My husband and I were driving through Marble Falls this afternoon when we saw six vultures on a roof of a business in Marble Falls. I got out of the car with my camera and noticed a nearby tree with ten more and a house across the creek with another four on the roof. I walked onto the porch of the business and saw fifteen more near the road, all around one skunk. There was even more birds circling around in the sky and a few perched on posts. I've never seen anything like it.
I stood on the grass taking pictures and decided to move closer. I walked up the porch and the birds on the roof turned to look at me, but didn't seem nervous. In fact, they seemed interested in what I was doing! Then Suddenly, one of the flying birds landed on the grass and the other birds became agitated. Another bird flew off the roof onto the grass, and within seconds it was a feeding frenzy with birds everywhere!
I've been a vegetarian most of my life, but it never has bothered me to watch vultures eat. To me, they are nature's housekeepers. This was strange, though. I've never seen vultures actually scrapping over food. No one ever fought, but there was so many of them, and so little food.

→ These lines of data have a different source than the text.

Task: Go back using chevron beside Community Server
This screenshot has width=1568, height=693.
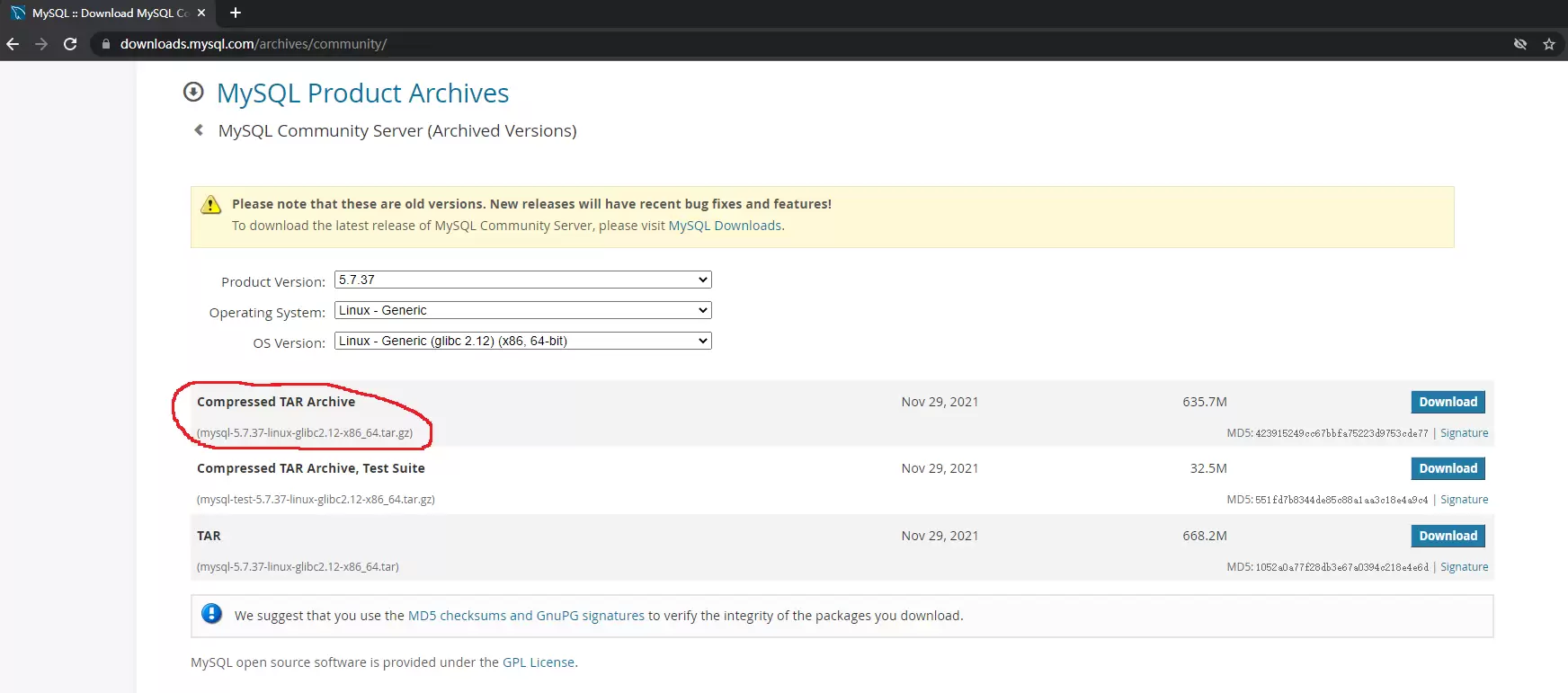Action: (x=199, y=130)
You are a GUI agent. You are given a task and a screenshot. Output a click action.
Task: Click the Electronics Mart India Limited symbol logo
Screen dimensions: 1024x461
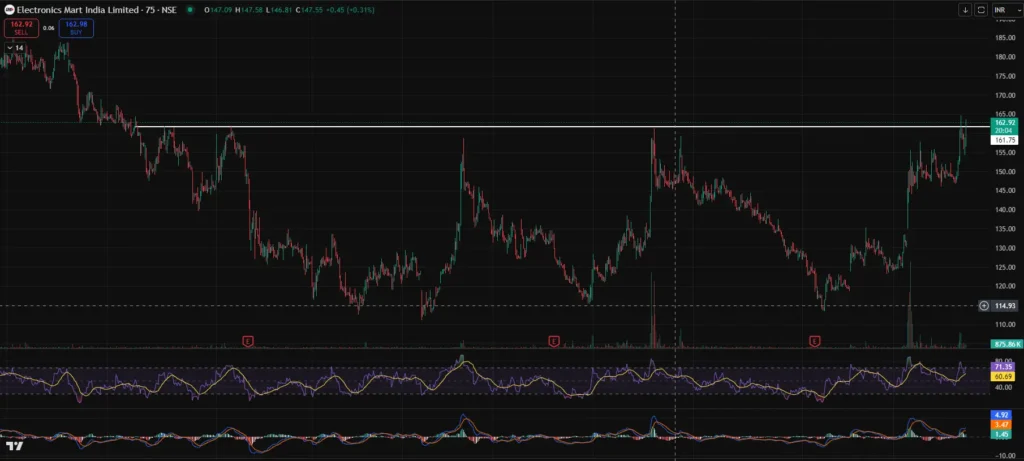point(9,9)
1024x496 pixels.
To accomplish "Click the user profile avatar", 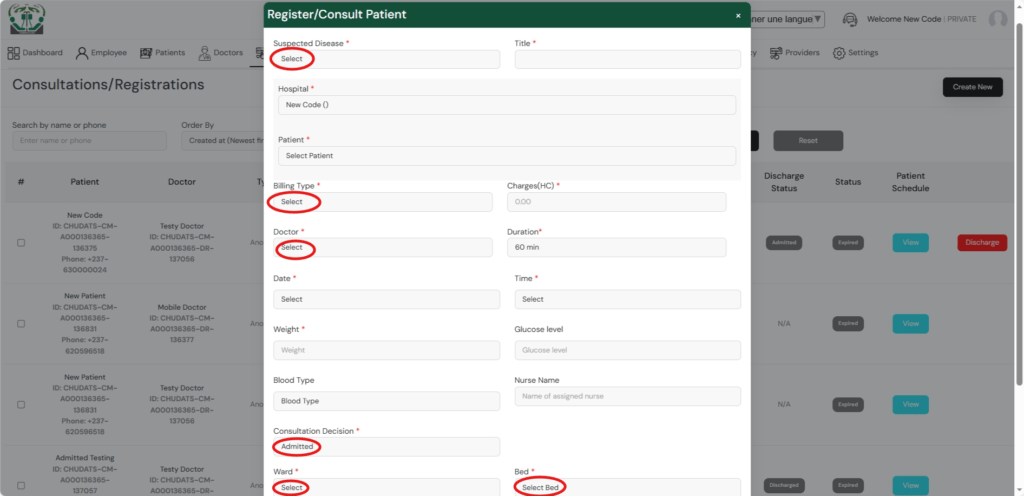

After discussing the event, we think what happened is one or two families spotted the food and landed, but didn't eat right away, then, perhaps, another family flying overhead also saw the skunk and started to land. It appeared as if there was at least three families, or venues--the ones on the roof of the business office, the ones across the creek in the tree and on the house roof, and the third group on the ground. I think the ones flying overhead were simply checking out the situation.
The birds across the creek in the tree and on the roof never actually involved themselves in the feeding. They watched, but made no move to join in. The only ones who were involved were the ones on the roof, on the ground, and the single bird who dropped down from the sky, but he could have been part of any one of the other families.
I guess what fascinated me the most was that, with all of those creatures, and that little piece of food, there really wasn't any fighting. There was scrambling for meat and birds flapping up and over trying to get out of the way, but no fighting. Even the little sparrows in my grapevines fight. The male cardinals around our house get into fights all the time during springtime mating season. The vultures, however, were not fighting. They were simply trying to eat.